* Material provided:

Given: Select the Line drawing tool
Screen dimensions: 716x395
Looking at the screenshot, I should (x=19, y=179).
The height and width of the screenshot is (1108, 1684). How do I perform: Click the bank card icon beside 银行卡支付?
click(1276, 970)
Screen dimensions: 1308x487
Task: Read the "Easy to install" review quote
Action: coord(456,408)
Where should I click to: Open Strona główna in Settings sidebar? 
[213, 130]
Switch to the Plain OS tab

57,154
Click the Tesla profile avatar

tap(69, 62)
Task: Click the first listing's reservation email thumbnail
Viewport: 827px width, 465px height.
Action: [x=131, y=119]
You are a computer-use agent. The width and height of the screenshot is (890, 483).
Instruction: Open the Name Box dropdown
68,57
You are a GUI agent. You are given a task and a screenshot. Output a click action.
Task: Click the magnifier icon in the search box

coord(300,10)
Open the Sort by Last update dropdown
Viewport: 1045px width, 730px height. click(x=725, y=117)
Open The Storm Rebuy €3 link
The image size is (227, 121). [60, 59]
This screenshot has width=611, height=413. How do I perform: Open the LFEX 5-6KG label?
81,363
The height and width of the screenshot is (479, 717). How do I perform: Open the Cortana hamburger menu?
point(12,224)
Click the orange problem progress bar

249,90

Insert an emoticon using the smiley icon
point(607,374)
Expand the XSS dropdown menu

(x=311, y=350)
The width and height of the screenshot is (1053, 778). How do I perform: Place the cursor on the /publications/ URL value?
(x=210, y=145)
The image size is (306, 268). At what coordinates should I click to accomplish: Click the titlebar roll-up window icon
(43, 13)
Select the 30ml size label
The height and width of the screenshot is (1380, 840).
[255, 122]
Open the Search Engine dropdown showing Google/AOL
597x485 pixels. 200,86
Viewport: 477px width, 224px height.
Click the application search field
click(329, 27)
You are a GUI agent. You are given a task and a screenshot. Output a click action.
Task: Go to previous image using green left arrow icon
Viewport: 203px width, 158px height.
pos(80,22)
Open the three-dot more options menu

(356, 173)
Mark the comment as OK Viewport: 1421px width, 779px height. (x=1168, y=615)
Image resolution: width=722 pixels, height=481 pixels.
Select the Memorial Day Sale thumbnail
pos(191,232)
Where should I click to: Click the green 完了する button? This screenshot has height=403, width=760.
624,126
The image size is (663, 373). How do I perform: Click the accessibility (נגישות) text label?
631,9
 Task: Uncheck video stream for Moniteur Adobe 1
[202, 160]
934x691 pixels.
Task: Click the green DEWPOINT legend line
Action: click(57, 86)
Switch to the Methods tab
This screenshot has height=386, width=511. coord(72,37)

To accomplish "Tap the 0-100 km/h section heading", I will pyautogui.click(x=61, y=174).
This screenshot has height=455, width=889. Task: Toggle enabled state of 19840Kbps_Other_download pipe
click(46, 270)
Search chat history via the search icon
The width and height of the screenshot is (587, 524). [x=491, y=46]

* Problem:
Copy the lines above word for word, starting with the first one and ending with the line that contains "tap(69, 62)".

* Written response:
Given: Select the Line drawing tool
Screen dimensions: 716x395
Looking at the screenshot, I should (x=19, y=179).
The height and width of the screenshot is (1108, 1684). How do I perform: Click the bank card icon beside 银行卡支付?
click(1276, 970)
Screen dimensions: 1308x487
Task: Read the "Easy to install" review quote
Action: coord(456,408)
Where should I click to: Open Strona główna in Settings sidebar? 
[213, 130]
Switch to the Plain OS tab

57,154
Click the Tesla profile avatar

tap(69, 62)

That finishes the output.